Another vote against the LDV here - we had Transit and LDV minibuses to get to jobs - I occasionally drove, and have to say the LDV was a most unpleasant thing to drive, or be driven in, and as said previously, very unreliable compared to the Transits.


----------



## dees46ex (Jul 31, 2008)

*economy*

Hello Shane
If i was converting i would be looking for a petrol vehicle,convert to gas and fit a big tank or tanks.It amazes me that no manufacturer has as yet provided a petrol based chassis for mh build.
The americans do,but 5,6 7 or 8 litre engines are just stupid.Our local council uses gas fuelled bin lorries and they are so much quieter than derv.
It must be possible to get a large petrol van somewhere.If fuel economy is a prime concern then gas is the way to go
kind regards
damien purcell


----------



## androidGB (May 26, 2005)

Vennwood said:


> I drive very light footed, keep off minor roads and cruise around 55mph. As I have said in many posts on this site. If I go above 60mph it drops to around 18mpg. If I go slower than 55 it makes no difference. Also I try to keep on dual carriageways. The worst type of roads are ones with lots of roundabouts or crossroads where you have to slow right down or stop and start. Then we drop down to mid teens. Most of my fill ups so far have been on long European trips which may be giving a better figure than say if my trips had been in UK travelling down to somewhere like Cornwall
> 
> I have thought about going for a remap but can't justify the cost verses return. I'm quite happy with my 22mpg. Over time I expect it to drop slightly to around 21. Even that isn't bad for a 3 ltr motor.
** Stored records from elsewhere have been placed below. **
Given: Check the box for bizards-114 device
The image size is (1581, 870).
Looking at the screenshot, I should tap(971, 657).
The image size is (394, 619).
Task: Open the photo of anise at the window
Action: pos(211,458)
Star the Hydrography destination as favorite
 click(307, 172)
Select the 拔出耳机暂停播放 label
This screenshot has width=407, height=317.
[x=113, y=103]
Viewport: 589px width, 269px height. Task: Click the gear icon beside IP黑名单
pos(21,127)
I'm glad I've found someone else whose vehicle, like mine obeys the laws of physics

Andrew


----------



## Bagshanty (Jul 24, 2005)

GerryD said:


> I know that motorhome manufacturers never publish mpg figures but be very wary of anyone who does.
> In fact the Advertising Standards Agency is currently investigating mpg claims by car manufacturers following complaints raised by myself and others about the alleged mpg on the current Smart. Smart claim fuel consumption of 60.1 as typical, whereas you will often have to make do with 38-45mpg average.


38-45!!!! On a Smart car? We consistently get 50.6 on our 5 year old Toyota Yaris 1.5 litre!
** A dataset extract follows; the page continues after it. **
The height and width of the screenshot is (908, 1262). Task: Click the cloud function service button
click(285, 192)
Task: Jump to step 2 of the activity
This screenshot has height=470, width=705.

... and 28-30 mpg on a 2006 Fiat 2.3 JTD


----------



## 116388 (Sep 6, 2008)

*Re: economy*



dees46ex said:


> Hello Shane
> If i was converting i would be looking for a petrol vehicle,convert to gas and fit a big tank or tanks.It amazes me that no manufacturer has as yet provided a petrol based chassis for mh build.
> The americans do,but 5,6 7 or 8 litre engines are just stupid.Our local council uses gas fuelled bin lorries and they are so much quieter than derv.
> It must be possible to get a large petrol van somewhere.If fuel economy is a prime concern then gas is the way to go
> ...


Thanks Damien, do you mean LPG gas and running the engine and appliances all from the same LPG tank?

Shane.....


----------



## dees46ex (Jul 31, 2008)

*economy*

Yes Shane
People seem to have concerns about changing to this way in case the gov just ups the tax on gas as well.
I doubt very much if this will happen,if only because of the environmental reason.
It just seems to me to be a really economic option,most of europe has easily available pump gas,and of course you would retain a small petrol tank.
kind regards
damien purcell


----------



## ingram (May 12, 2005)

Simplelife said:


> Hello again,
> 
> .... and can a 1.8 turbo diesel Citroen Romahome with 95K miles really give me 50mpg on a steady run? I've also seen 45mpg claims of the 970cc Bedford Bambi.... is that likely for a little 1.5ton MH?
> 
> Shane.....


I think some of these figures are 'optimistic' :^o but my 1985 Citroen BX 1.9 diesel * did* always do 50mpg however I drove it so I believe that Romahome figure may be the most accurate there. It's probably the similar to BX 1.7 turbodiesel.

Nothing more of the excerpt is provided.